Give back every line of the material below exactly, but no images.

**DATA LISTING**
::::::
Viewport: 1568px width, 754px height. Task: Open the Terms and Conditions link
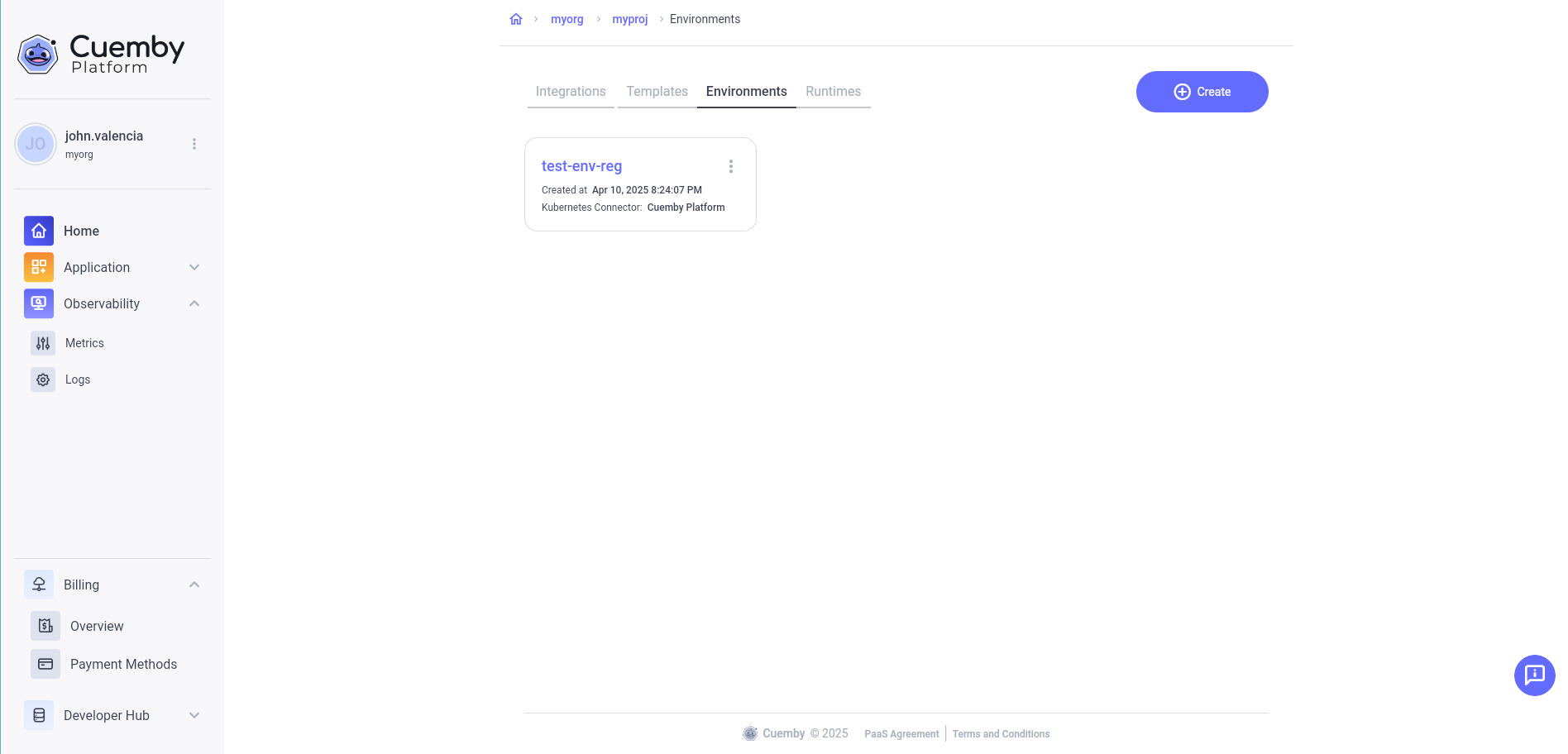click(1000, 733)
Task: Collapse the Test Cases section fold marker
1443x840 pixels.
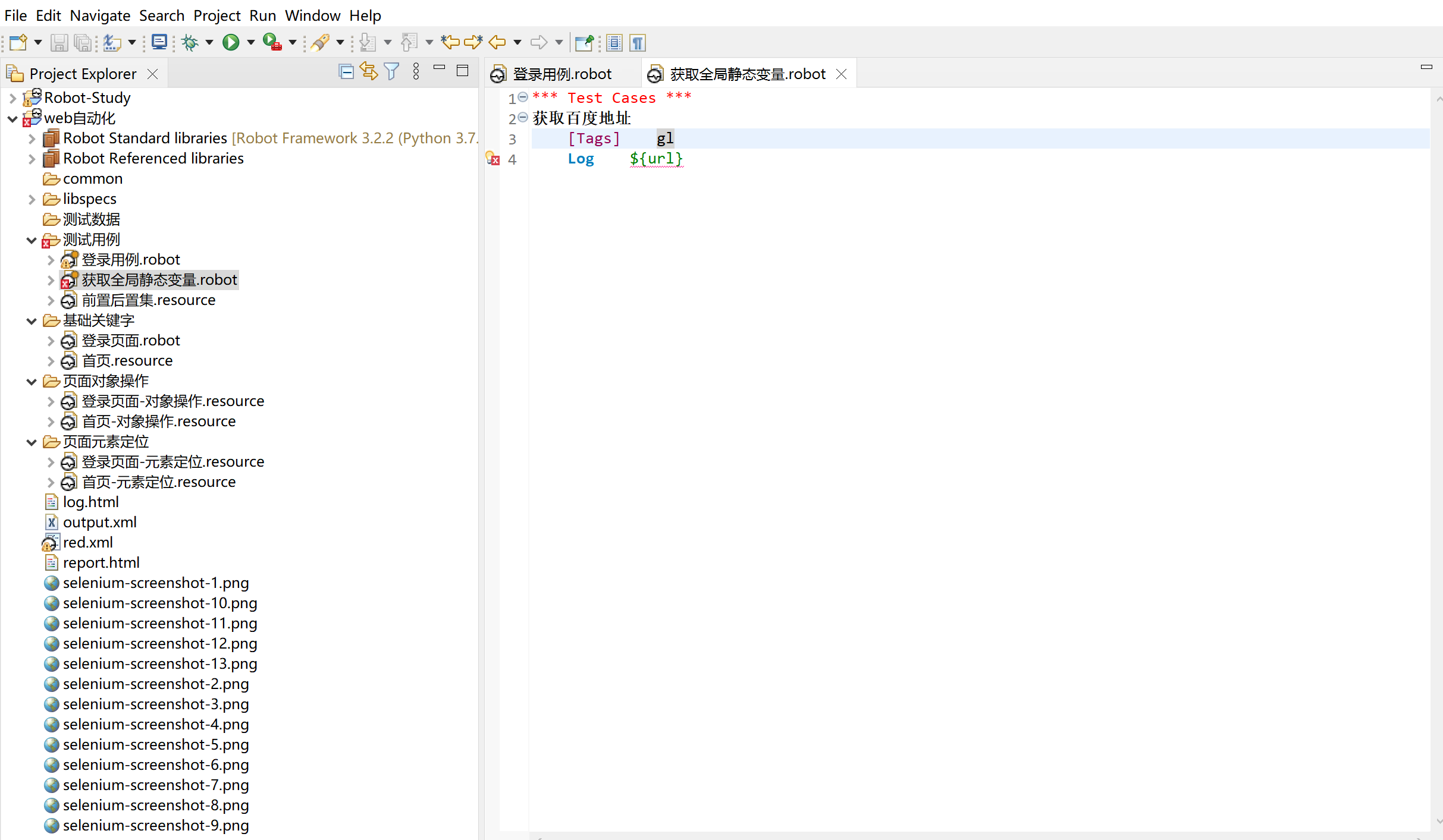Action: tap(523, 97)
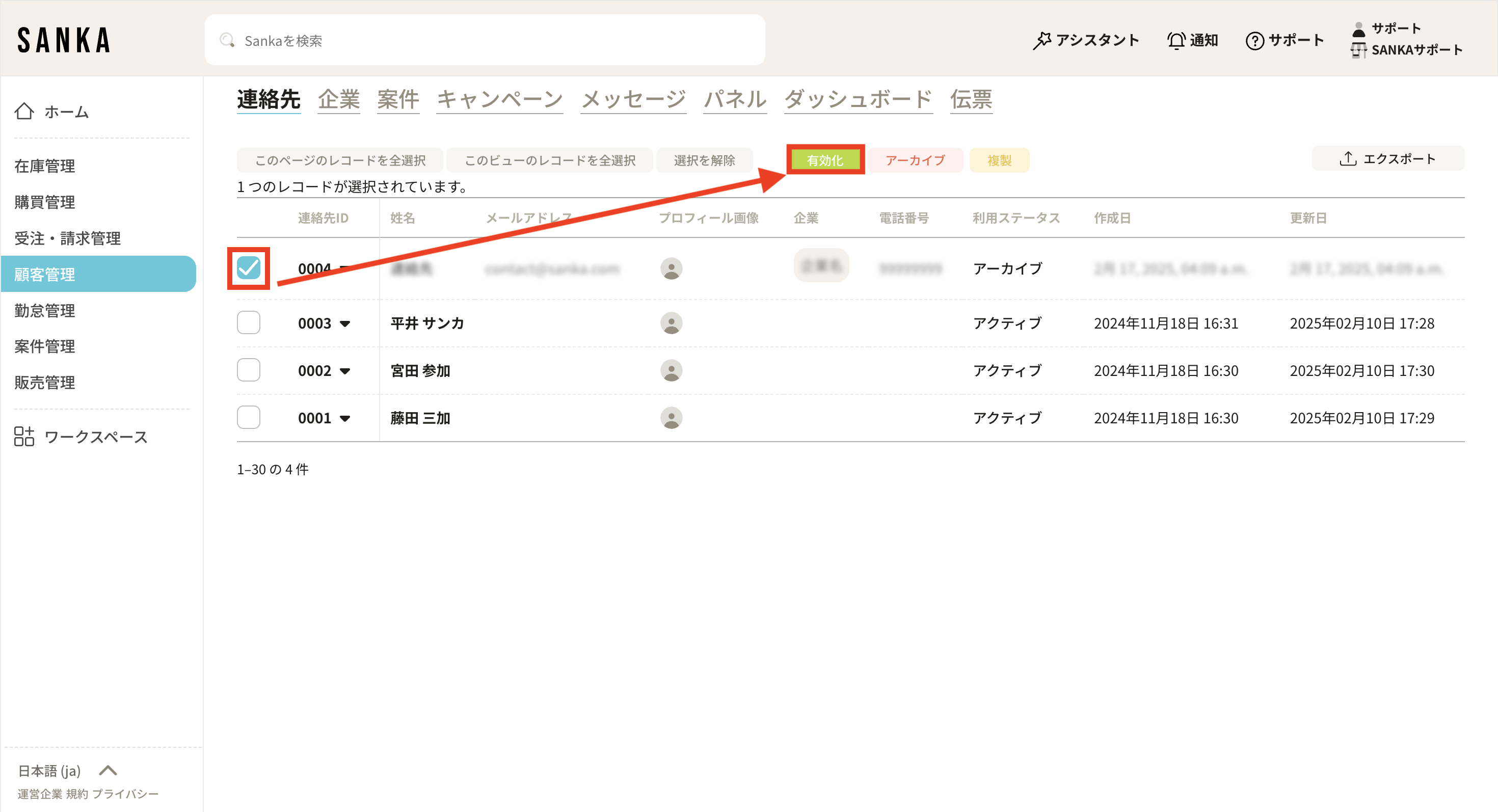
Task: Click profile avatar for contact 0003
Action: click(671, 323)
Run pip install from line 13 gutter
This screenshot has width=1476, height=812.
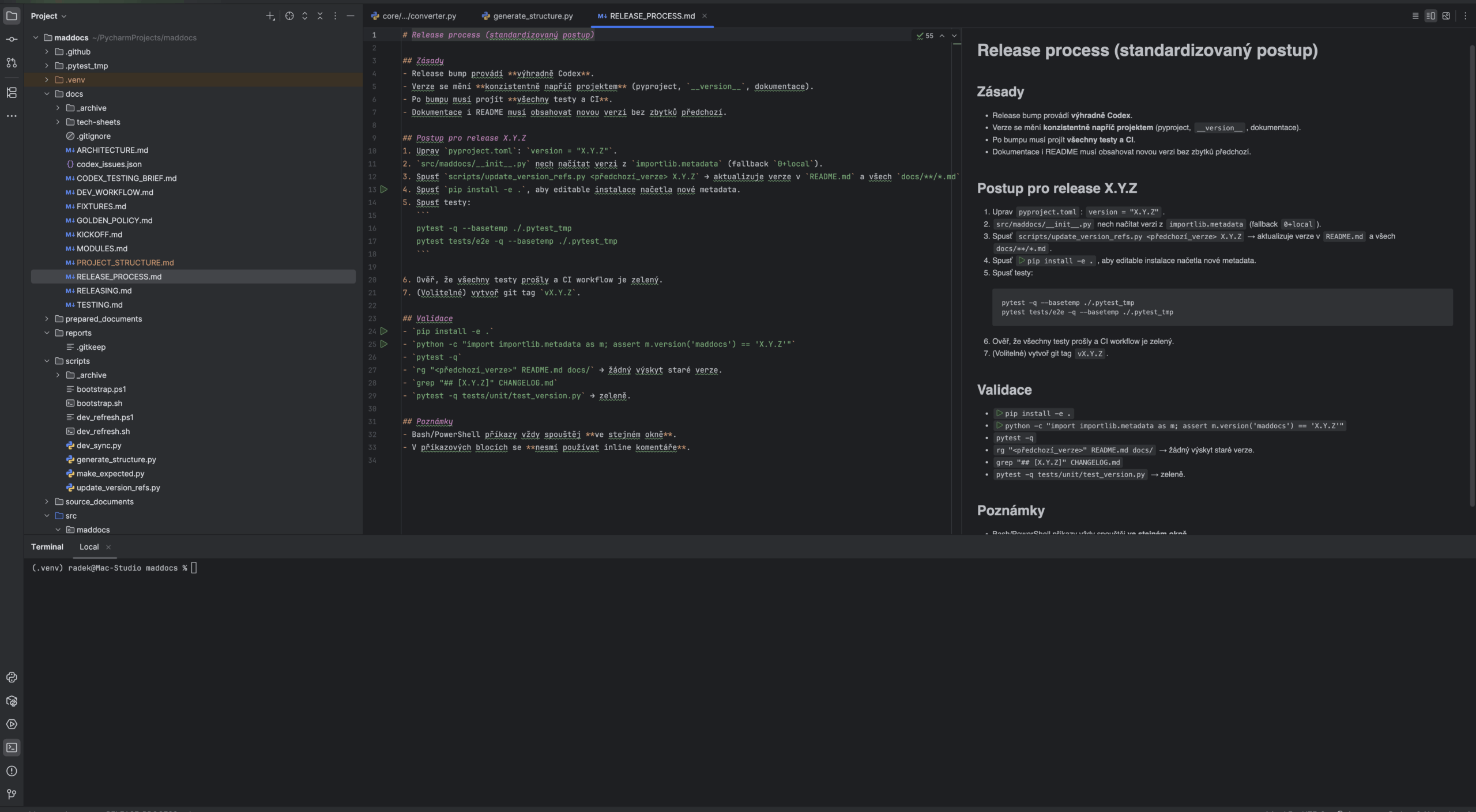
::::::
**RESPONSE TO THIS EXERCISE**
Viewport: 1568px width, 754px height. Task: Open the Terms and Conditions link
click(1000, 733)
Task: Collapse the Test Cases section fold marker
1443x840 pixels.
Action: tap(523, 97)
Task: Click profile avatar for contact 0003
Action: click(671, 323)
Run pip install from line 13 gutter
This screenshot has width=1476, height=812.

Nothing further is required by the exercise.